▶ Qué se pide:
(1) Según el texto sobre la política francesa, ¿por qué no se debe reducir la situación a un enfrentamiento entre la ultraderecha y la ultraizquierda? Responde en una a tres oraciones.
(2) Resume en forma de lista el párrafo del texto sobre la política francesa que empieza con «No podemos ni debemos caer», conservando sus datos principales.
(3) Escribe la continuación del texto sobre la política francesa a partir de su última oración.

▶ Fragmento del documento:
• • •
Bien es cierto que el abanico de opciones sobre el que elegir no era, ni de lejos, el idóneo. Tampoco los proyectos políticos concurrentes son, en modo alguno, elogiables en su totalidad, como suele ser lógico. No obstante, la situación política francesa y el prospectivo análisis que del resultado de las urnas podemos hacer no debe quedar, bajo ningún concepto, limitado a un simplón enfrentamiento entre la ultraderecha y la ultraizquierda, con Macron – el líder espiritual de la política europeísta, moderada, globalista y moderna – en medio como única alternativa posible frente a la lucha de extremos.
No podemos ni debemos caer en ese reduccionismo irreal y mendaz porque implicaría no haber entendido la realidad de un Estado ya fallido como es Francia. El juego derecha – izquierda ha muerto y ha sido sustituido por dos bloques con una visión del mundo y de la sociedad antagónica: globalismo frente a soberanismo. Ni más, ni menos. Para entender el auge de una derecha como la de Le Pen, derecha que por cierto ha votado a favor de reconocer el aborto como derecho constitucional, se hace necesario comprender la urdimbre social francesa, su entramado político y su realidad urbana. Y lo mismo para explicar cómo y en qué forma ha ganado, en segunda vuelta, una amalgama en la que confluyen formaciones con postulados, en no pocas ocasiones, delirantes y profundamente erróneos.
• • •
▶ Datos disponibles:
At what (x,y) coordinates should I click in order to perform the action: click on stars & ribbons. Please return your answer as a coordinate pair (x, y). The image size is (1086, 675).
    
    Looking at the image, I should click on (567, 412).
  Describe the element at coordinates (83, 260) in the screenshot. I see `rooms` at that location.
• • •
▶ Respuestas:
(1) Porque caer en ese reduccionismo implicaría no haber entendido la realidad de Francia, a la que el texto describe como un Estado ya fallido.

(2)
- No se debe reducir la situación a un choque entre extremos, pues supondría no entender la realidad de Francia, un Estado ya fallido.
- El juego derecha-izquierda ha muerto y lo han sustituido dos bloques antagónicos: globalismo frente a soberanismo.
- Para entender el auge de la derecha de Le Pen, que votó a favor de reconocer el aborto como derecho constitucional, hay que comprender la urdimbre social, el entramado político y la realidad urbana de Francia.
- Lo mismo vale para explicar la victoria en segunda vuelta de una amalgama de formaciones con postulados a menudo delirantes y profundamente erróneos.

(3)
Dice Ernst Jünger en su Emboscadura que «es preciso entrenarse en la catástrofe, de igual manera que se entrenan en el naufragio los pasajeros cuando van a emprender un viaje por mar. Cuando un pueblo se prepara y se arma para la emboscadura, necesariamente se transforma en una potencia terrible». ¿Es la Agrupación Nacional la forma en la que el pueblo francés se arma para su particular emboscadura tras el naufragio? ¿Saldrá la nación gala fortalecida una vez que toque fondo? Desde luego, las concepciones que ambas formaciones – FP y AN – tienen sobre cómo debe ser el futuro de Francia distan mucho de ser coincidentes en punto alguno, aunque quizás sus posiciones más discrepantes son las que versan sobre el modelo multicultural de la sociedad francesa y la inmigración.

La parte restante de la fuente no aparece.